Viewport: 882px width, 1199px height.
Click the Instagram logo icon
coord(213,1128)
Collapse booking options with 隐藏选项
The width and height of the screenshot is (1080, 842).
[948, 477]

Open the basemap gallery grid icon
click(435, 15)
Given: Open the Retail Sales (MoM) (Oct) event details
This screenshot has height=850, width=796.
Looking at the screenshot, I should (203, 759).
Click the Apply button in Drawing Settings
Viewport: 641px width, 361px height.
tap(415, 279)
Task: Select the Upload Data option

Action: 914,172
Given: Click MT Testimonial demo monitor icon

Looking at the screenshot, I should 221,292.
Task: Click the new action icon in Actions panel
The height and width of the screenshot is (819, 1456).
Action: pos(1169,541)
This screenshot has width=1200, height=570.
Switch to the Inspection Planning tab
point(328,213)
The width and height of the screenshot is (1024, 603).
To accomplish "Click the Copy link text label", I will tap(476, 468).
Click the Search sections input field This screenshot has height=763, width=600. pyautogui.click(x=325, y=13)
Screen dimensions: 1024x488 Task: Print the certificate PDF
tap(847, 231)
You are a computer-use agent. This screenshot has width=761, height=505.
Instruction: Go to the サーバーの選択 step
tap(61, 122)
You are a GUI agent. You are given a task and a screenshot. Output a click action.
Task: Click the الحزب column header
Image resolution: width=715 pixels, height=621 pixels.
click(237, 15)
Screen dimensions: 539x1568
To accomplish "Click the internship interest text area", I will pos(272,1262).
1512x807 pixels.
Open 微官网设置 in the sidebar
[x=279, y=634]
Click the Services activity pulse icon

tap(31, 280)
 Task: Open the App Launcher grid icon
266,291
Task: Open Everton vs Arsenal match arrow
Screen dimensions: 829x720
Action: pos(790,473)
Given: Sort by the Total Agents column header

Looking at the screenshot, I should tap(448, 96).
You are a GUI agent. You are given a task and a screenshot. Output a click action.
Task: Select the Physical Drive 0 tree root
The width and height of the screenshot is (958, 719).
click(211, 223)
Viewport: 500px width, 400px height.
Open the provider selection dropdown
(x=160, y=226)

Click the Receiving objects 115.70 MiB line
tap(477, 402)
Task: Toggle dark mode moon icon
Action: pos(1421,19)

**What this task involves:** Please retype all of the entries above exactly as they appear.

**Solution below:**
Viewport: 882px width, 1199px height.
Click the Instagram logo icon
coord(213,1128)
Collapse booking options with 隐藏选项
The width and height of the screenshot is (1080, 842).
[948, 477]

Open the basemap gallery grid icon
click(435, 15)
Given: Open the Retail Sales (MoM) (Oct) event details
This screenshot has height=850, width=796.
Looking at the screenshot, I should (203, 759).
Click the Apply button in Drawing Settings
Viewport: 641px width, 361px height.
tap(415, 279)
Task: Select the Upload Data option

Action: 914,172
Given: Click MT Testimonial demo monitor icon

Looking at the screenshot, I should 221,292.
Task: Click the new action icon in Actions panel
The height and width of the screenshot is (819, 1456).
Action: pos(1169,541)
This screenshot has width=1200, height=570.
Switch to the Inspection Planning tab
point(328,213)
The width and height of the screenshot is (1024, 603).
To accomplish "Click the Copy link text label", I will tap(476, 468).
Click the Search sections input field This screenshot has height=763, width=600. pyautogui.click(x=325, y=13)
Screen dimensions: 1024x488 Task: Print the certificate PDF
tap(847, 231)
You are a computer-use agent. This screenshot has width=761, height=505.
Instruction: Go to the サーバーの選択 step
tap(61, 122)
You are a GUI agent. You are given a task and a screenshot. Output a click action.
Task: Click the الحزب column header
Image resolution: width=715 pixels, height=621 pixels.
click(237, 15)
Screen dimensions: 539x1568
To accomplish "Click the internship interest text area", I will pos(272,1262).
1512x807 pixels.
Open 微官网设置 in the sidebar
[x=279, y=634]
Click the Services activity pulse icon

tap(31, 280)
 Task: Open the App Launcher grid icon
266,291
Task: Open Everton vs Arsenal match arrow
Screen dimensions: 829x720
Action: pos(790,473)
Given: Sort by the Total Agents column header

Looking at the screenshot, I should tap(448, 96).
You are a GUI agent. You are given a task and a screenshot. Output a click action.
Task: Select the Physical Drive 0 tree root
The width and height of the screenshot is (958, 719).
click(211, 223)
Viewport: 500px width, 400px height.
Open the provider selection dropdown
(x=160, y=226)

Click the Receiving objects 115.70 MiB line
tap(477, 402)
Task: Toggle dark mode moon icon
Action: pos(1421,19)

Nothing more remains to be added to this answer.